## The Minimal Superpermutation Problem

Imagine that there is a TV series that you want to watch. The series consists of n episodes, with each episode on a single DVD. Unfortunately, however, the DVDs have become mixed up and the order of the episodes is in no way marked (and furthermore, the episodes of the TV show are not connected by any continuous storyline – there is no way to determine the order of the episodes just from watching them).

Suppose that you want to watch the episodes of the TV series, consecutively, in the correct order. The question is: how many episodes must you watch in order to do this?

To illustrate what we mean by this question, suppose for now that n = 2 (i.e., the show was so terrible that it was cancelled after only 2 episodes). If we arbitrarily label one of the episodes “1” and the other episode “2”, then we could watch the episodes in the order “1”, “2”, and then “1” again. Then, regardless of which episode is really the first episode, we’ve seen the two episodes consecutively in the correct order. Furthermore, this is clearly minimal – there is no way to watch fewer than 3 episodes while ensuring that you see both episodes in the correct order.

So what is the minimal number of episodes we must watch for a TV show consisting of n episodes? Somewhat surprisingly, no one knows. So let’s discuss what *is* known.

### Minimal Superpermutations

Rephrased a bit more mathematically, we are interested in finding a shortest possible string on the symbols “1”, “2”, …, “n” that contains every permutation of those symbols as a contiguous substring. We call a string that contains every permutation in this way a *superpermutation*, and one of minimal length is called a *minimal superpermutation*. Minimal superpermutations when n = 1, 2, 3, 4 are easily found via brute-force computer search, and are presented here:

n | Minimal Superpermutation | Length |
---|---|---|

1 | 1 | 1 |

2 | 121 | 3 |

3 | 123121321 | 9 |

4 | 123412314231243121342132413214321 | 33 |

By the time n = 5, the strings we are looking for are much too long to find via brute-force. However, the strings in the n ≤ 4 cases provide some insight that we can hope might generalize to larger n. For example, there is a natural construction that allows us to construct a short superpermutation on n+1 symbols from a short superpermutation on n symbols (which we will describe in the next section), and this construction gives the minimal superpermutations presented in the above table when n ≤ 4.

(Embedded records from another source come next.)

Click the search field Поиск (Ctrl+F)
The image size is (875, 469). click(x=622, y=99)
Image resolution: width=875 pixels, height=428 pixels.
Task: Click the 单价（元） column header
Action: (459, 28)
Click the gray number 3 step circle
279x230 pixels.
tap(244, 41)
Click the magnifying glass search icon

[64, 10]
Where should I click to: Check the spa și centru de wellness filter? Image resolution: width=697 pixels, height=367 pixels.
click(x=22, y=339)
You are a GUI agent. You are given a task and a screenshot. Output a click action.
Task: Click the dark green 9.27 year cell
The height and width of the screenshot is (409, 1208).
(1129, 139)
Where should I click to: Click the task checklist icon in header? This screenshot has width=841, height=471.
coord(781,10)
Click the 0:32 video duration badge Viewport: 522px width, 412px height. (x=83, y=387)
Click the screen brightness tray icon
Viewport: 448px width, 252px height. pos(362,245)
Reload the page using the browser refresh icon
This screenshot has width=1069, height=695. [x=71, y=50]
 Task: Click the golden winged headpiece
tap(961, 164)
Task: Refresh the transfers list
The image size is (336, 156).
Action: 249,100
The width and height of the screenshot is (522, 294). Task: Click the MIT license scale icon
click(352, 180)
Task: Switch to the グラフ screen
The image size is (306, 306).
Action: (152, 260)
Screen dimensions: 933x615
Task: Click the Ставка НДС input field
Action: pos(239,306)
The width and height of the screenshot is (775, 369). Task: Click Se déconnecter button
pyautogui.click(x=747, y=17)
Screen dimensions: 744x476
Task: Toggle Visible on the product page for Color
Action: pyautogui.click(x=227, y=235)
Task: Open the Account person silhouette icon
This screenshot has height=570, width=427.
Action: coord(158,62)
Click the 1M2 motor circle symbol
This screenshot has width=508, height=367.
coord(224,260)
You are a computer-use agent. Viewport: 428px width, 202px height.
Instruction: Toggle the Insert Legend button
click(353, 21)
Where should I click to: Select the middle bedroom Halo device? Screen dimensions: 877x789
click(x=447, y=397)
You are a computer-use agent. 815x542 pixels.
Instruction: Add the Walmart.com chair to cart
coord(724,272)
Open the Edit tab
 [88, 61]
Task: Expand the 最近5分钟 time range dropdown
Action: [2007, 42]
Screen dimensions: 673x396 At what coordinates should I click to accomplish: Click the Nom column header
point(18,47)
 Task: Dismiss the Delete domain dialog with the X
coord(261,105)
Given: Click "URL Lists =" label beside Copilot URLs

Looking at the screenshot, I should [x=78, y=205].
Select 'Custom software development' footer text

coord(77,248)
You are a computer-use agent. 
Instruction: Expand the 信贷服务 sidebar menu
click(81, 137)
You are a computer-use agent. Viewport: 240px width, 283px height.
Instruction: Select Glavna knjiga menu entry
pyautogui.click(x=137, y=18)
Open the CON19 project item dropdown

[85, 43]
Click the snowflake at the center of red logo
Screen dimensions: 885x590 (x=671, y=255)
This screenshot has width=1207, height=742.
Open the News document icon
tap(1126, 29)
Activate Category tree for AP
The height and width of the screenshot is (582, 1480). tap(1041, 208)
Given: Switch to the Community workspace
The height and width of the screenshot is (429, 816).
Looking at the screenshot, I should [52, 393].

Similarly, the minimal superpermutations in the above table can be shown via brute-force to be unique (up the relabeling the characters – for example, we don’t count the string “213212312” as distinct from “123121321”, since they are related to each other simply by interchanging the roles of “1” and “2”). Are minimal superpermutations unique for all n?

### Minimal Length

A trivial lower bound on the length of a superpermutation on n symbols is n! + n – 1, since it must contain each of the n! permutations as a substring – the first permutation contributes a length of n characters to the string, and each of the remaining n! – 1 permutations contributes a length of at least 1 character more.

It is not difficult to improve this lower bound to n! + (n-1)! + n – 2 (I won’t provide a proof here, but the idea is to note that when building the superpermutation, you can not add more than n-1 permutations by appending just 1 character each to the string – you eventually have to add 2 or more characters to add a permutation that is not already present). In fact, this argument can be stretched further to show that n! + (n-1)! + (n-2)! + n – 3 is a lower bound as well (a rough proof is provided here). However, the same arguments do **not** seem to extend to lower bounds like n! + (n-1)! + (n-2)! + (n-3)! + n – 4 and so on.

There is also a trivial upper bound on the length of a minimal superpermutation: n×n!, since this is the length of the string obtained by writing out the n! permutations in order without overlapping. However, there is a well-known construction of small superpermutations that provides a much better upper bound, which we now describe.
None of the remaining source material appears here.